Possession or use of alcoholic beverages, inhalants, non-prescription drugs or legally controlled drugs is strictly forbidden. All medications must be prescribed by an approved physician and dispensed by Abbott House staff.
3. What are the Trust Based Relational Intervention (TBRI) Values and how are they used?
TBRI values are best explained here:
https://www.youtube.com/watch?v=FWScSJKjn1A (3 minutes TBRI: Trust Based Relational Intervention)
https://www.youtube.com/watch?v=T43zJDgTNPA (40 minutes TBRI Overview: Putting Pieces Together)
https://www.youtube.com/watch?v=l2sRKTiyGyI (10 minutes TBRI for Teens Preview)
4. When or how often can I talk with my child after admittance?
Telephone calls are not a right but a part of the treatment program. The calls are intended to help family members stay in contact and continue to work on problems together. A schedule for telephone calls will be worked out for youth and their family. Youth may make calls and receive calls. One call per day is allowed from only the individuals listed on the contact list.
5. Can I mail letters or supplies to my child?

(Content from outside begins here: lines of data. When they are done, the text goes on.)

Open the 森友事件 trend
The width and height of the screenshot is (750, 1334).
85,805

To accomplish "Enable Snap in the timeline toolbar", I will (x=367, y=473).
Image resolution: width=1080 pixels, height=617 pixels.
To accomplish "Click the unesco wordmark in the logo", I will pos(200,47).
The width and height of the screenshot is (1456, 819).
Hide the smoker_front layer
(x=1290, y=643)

Incoming and outgoing mail may be monitored and can be restricted. Generally, mail to/from Abbott House will need to be approved by a parent or worker and monitored by an Abbott House therapist or case manager. Youth may be required to open mail in the presence of staff, separate the pages, and return the envelope to staff. The number of letters mailed for youth will be limited to seven per week.
6. What is the expected/average length of stay for residents in our program?
Length of treatment varies greatly depending on individual needs, assessments, progress and previous experiences. Treatment programs for most young people average in length from 9 to 12 months. However, every individual progresses at a different rate, so length of treatment is very individualized.